9. (Previously Presented) The processor of claim 1 or claim 23 wherein said 
instructions comprise load instructions for loading data from a data memory. 

10. (Previously Presented) The processor of claim 1 or claim 23 wherein said 
instructions comprise store instructions for storing data in a memory. 

1 1 . (Previously Presented) The processor of claim 9 wherein said data memory 
comprises a cache. 

12. (Previously Presented) The processor of claim 9 wherein address space of said 
data memory comprises a frame buffer unit. 

13. (Previously Presented) The processor of claim 9 wherein address space of said 
data memory comprises a texture memory unit. 
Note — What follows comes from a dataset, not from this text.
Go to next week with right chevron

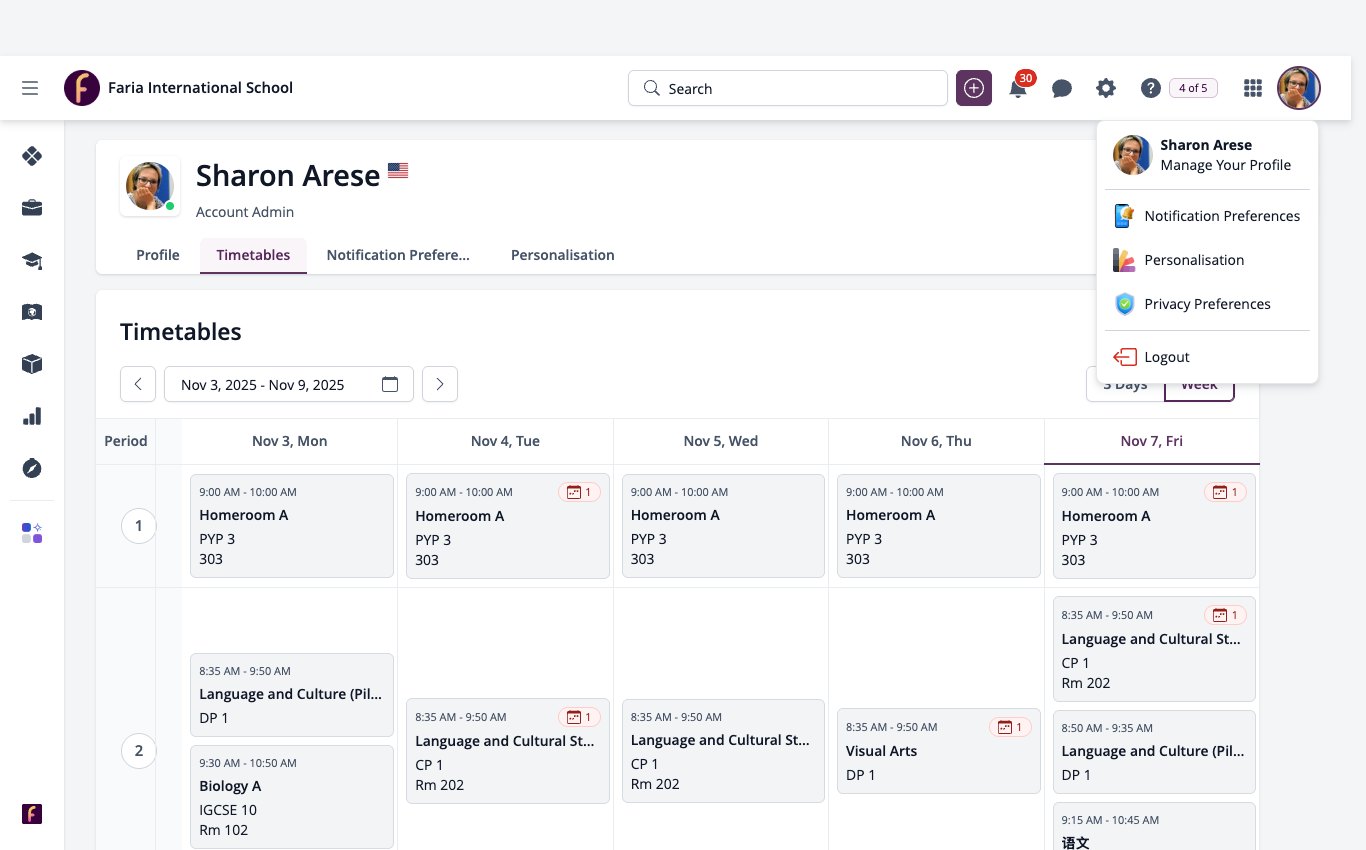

14. (Currently Amended) A method of executing instructions from a plurality of 
programs comprising: 

identifying N programs of said plurality of programs; 

interleaving instructions from said N programs in a processor pipeline wherein said 
pipeline has an average latency of one instruction per cycle; and 

executing said instructions such that a first instruction from one of said N programs is 
completed before beginning execution of a second instruction of said one of said N programs 
wherein no no-op or idle is inserted into the pipeline for the purpose of ensuring that said first 
instruction is completed before beginning execution of said second instruction. 
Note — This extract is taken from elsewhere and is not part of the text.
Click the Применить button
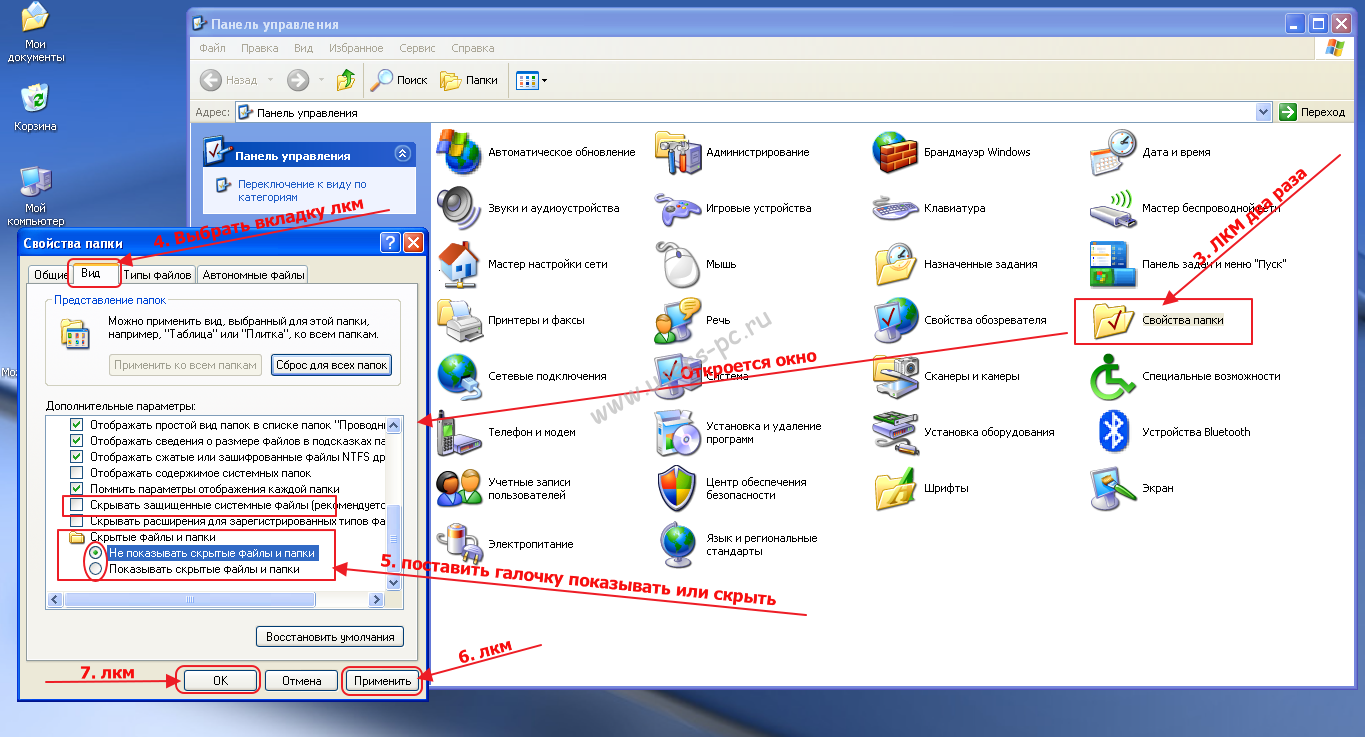pos(382,681)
15. (Previously Presented) The method of claim 14 or claim 24 further including the 
step of assigning a program counter to each of said N programs. 

16. (Previously Presented) The method of claim 14 or claim 24 further including the 
step of assigning a register to each of said N programs. 

17. (Previously Presented) The method of claim 14 or claim 24 wherein said graphics 
processing execution pipeline has a depth of N.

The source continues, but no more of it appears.